My father trembles as he turns to me. "I can...." He glances back at Gara. "I can pay for it on my own—"

"No!" I no doubt share his expression, and I'm trembling, too, because of those fucking pills. "No," I say quieter. "No. You don't gotta pay for anything else. You don't...." A sob leaves my mouth before I can stop it. "No. You don't have to kill yourself for me for any damn thing else."

He gasps—maybe at my tone, or my language. It's probably because of how I'm speaking to him in front of polite company.

I've never seen him look so helpless. My intent is to explain to him that it's a misunderstanding, that I'll fix it; that I'll fix all of it. As soon as Gara calms down, everything will be all right. Words fail me, however.

My pa sheds a tear, the first I've ever seen from him. Then another comes and the helpless expression that he has makes me hate myself.

"Philippe..." he whispers. And then he corrects his error. "Phil...."

But he doesn't say anything else. I'm not sure when he approaches but as soon as he grabs hold of my shirt I bury my face in his throat to keep from howling.

"You don't have to keep working so hard for me. I'm not a project!"

His grip is safe and whatever he mutters in that stupid archaic Topsider language of his, the stupid words calm me.
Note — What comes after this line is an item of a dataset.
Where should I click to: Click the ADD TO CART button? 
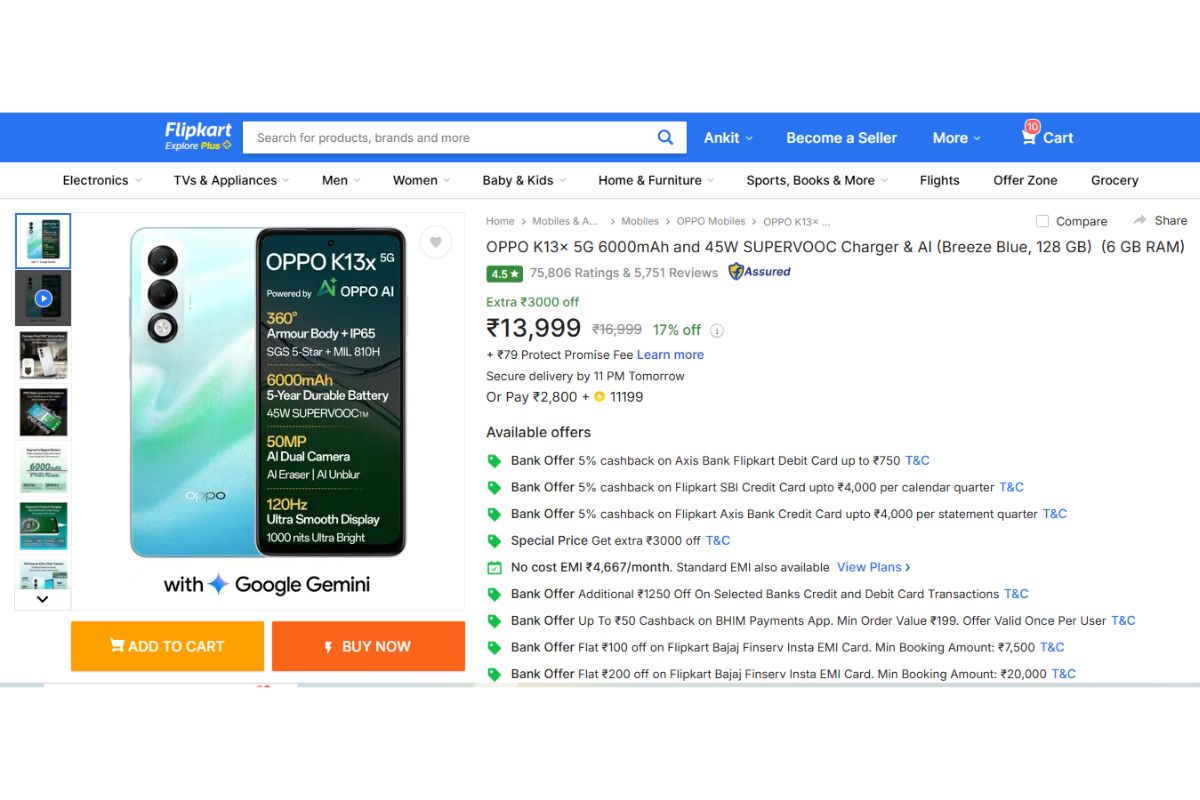(x=166, y=646)
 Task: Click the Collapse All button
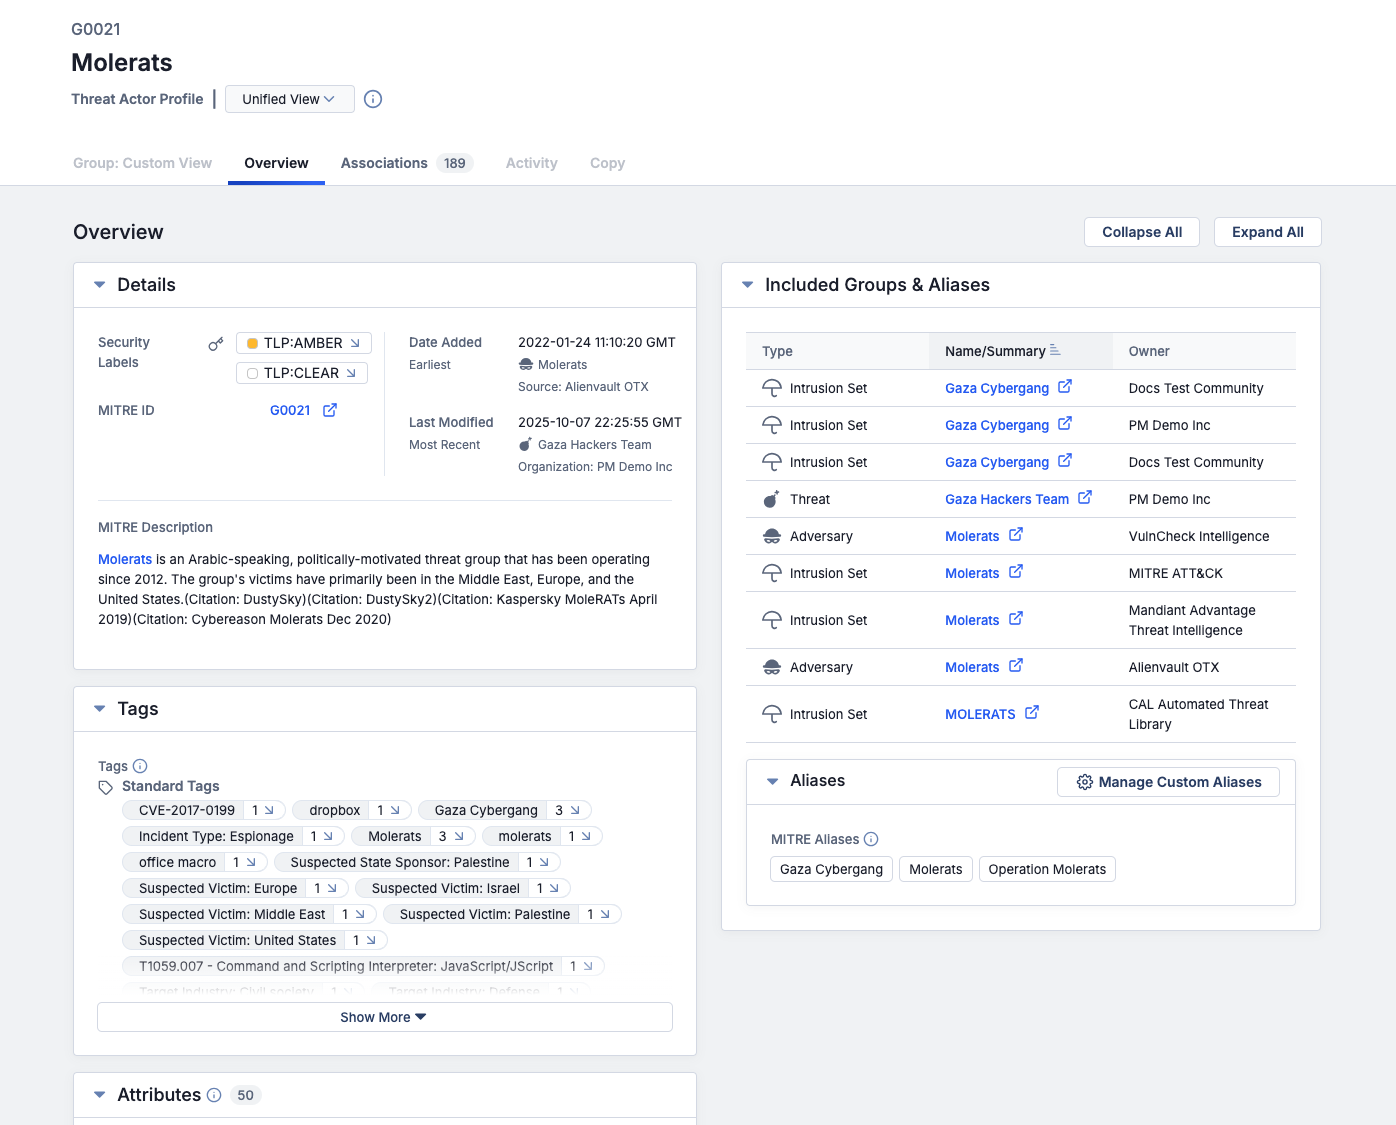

I lose my job right then and there; my self-respect follows a few minutes later when my father helps me gather my things and removes me from Gara's house.

Instead of taking me home, he takes me to the medical center. I still don't know who's paying for the rehabilitation. I don't ask and I don't care. Rehab, my six month long lesson. It's not just the pills that I'm fixating on. Letting go of all of it hurts.